AI App Development in 2026: What Actually Changed (and What Didn't)
If you have spent any time on LinkedIn lately, you would think every app now needs an AI feature to survive. That is mostly noise. But underneath the hype, something real has shifted in how apps get built and what users now expect from them. This is an honest look at where AI actually belongs in app development in 2026 — and where it is just an expensive way to ship a worse product.
The Two Different Conversations People Confuse
When founders say "AI app," they usually mean one of two things, and they often mix them up in the same sentence.
The first is using AI to build the app faster — code generation, automated testing, design assistance. The second is putting AI features inside the app — a chatbot, smart search, personalised recommendations, document summaries. These are completely separate decisions with separate costs and risks. Getting clear on which one you are talking about is the first step, and surprisingly few people do it.
Using AI to Build Apps Faster
This part is genuinely real. A good developer with modern AI tooling ships meaningfully faster than the same developer did two years ago. Boilerplate, repetitive CRUD screens, test scaffolding, and first drafts of functions are now minutes of work instead of hours.
But here is the part the hype skips: AI speeds up the parts of development that were never the hard part. The hard parts — figuring out what to build, designing data that will not break at scale, handling edge cases, and making the thing actually reliable — still require an experienced human. AI makes a senior developer faster. It does not turn a junior into a senior, and it does not let you skip having one.
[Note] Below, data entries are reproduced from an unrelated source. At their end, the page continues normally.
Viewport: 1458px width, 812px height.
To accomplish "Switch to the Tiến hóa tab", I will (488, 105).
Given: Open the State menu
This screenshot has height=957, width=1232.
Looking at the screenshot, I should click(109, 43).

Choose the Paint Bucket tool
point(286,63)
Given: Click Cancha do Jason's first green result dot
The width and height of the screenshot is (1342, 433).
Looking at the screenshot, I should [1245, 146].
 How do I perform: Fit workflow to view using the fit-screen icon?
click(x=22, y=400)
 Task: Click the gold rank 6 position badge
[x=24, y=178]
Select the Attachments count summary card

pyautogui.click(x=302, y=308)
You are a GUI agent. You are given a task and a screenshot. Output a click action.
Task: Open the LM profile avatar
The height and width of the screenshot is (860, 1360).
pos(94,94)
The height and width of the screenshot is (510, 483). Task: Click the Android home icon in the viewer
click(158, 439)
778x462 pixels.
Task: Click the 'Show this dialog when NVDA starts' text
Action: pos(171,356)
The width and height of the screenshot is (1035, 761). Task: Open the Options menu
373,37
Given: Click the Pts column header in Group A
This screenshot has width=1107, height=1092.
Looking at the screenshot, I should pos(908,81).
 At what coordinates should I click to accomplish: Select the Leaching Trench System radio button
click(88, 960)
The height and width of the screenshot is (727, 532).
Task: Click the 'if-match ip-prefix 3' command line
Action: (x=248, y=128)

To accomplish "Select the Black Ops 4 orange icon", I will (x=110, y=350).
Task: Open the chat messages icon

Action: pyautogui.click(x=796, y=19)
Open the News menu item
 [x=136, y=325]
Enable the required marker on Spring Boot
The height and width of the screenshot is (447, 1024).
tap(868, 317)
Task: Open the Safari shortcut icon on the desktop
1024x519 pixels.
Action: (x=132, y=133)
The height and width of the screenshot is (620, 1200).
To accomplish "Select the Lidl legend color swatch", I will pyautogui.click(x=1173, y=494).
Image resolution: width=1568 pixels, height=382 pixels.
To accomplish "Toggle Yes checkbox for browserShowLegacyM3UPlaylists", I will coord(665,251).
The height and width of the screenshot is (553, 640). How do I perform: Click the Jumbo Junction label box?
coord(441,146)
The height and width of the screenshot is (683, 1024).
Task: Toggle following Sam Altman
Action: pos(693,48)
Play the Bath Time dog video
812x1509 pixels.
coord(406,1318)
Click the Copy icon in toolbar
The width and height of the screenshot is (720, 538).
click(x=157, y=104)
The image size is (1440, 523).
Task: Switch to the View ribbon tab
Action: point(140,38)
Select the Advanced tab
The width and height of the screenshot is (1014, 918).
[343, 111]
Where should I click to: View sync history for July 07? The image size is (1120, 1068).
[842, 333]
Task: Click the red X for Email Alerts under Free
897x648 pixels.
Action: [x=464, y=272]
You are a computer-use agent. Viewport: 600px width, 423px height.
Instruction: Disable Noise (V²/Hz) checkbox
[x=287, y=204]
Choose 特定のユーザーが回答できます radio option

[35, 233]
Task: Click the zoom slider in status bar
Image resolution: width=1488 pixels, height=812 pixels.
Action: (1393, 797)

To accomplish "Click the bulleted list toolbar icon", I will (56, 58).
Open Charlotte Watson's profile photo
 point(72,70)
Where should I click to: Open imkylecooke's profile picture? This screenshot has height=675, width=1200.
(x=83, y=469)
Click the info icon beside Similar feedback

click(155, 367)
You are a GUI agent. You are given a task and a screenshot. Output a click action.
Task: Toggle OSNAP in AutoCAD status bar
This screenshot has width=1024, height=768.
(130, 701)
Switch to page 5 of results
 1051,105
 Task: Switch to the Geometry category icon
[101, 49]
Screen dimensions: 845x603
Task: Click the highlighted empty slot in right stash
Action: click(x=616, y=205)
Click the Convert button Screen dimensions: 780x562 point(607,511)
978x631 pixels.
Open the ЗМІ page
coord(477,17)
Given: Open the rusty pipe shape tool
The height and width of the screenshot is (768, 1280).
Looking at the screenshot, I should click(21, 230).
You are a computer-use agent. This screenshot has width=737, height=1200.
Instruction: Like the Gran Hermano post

So if an agency tells you they can build your app for a fraction of the usual cost "because of AI," be careful. The savings are real but modest — maybe 20 to 30 percent on the right kind of work — not the 80 percent some sales pitches imply.
Putting AI Features Inside Your App
This is where most of the actual product decisions live. The question is never "should we add AI?" It is "does this specific feature solve a real problem better with AI than without it?" Often the answer is no, and a simple filter or a well-designed form does the job for a fraction of the cost and none of the unpredictability.
The AI features that genuinely earn their place tend to fall into a few buckets:
- Search and retrieval — letting users ask questions in plain language and getting answers from your own data. This is one of the highest-value, lowest-regret uses.
- Summarisation — turning long documents, threads, or transcripts into something readable in seconds.
- Drafting and assistance — helping users write, reply, or fill things in, with a human still in control of the final output.
- Classification and routing — quietly tagging, sorting, or prioritising things in the background where users never see the model at all.
Notice that the best uses are often invisible. The worst AI features are the ones bolted on as a glowing button in the corner because a competitor had one.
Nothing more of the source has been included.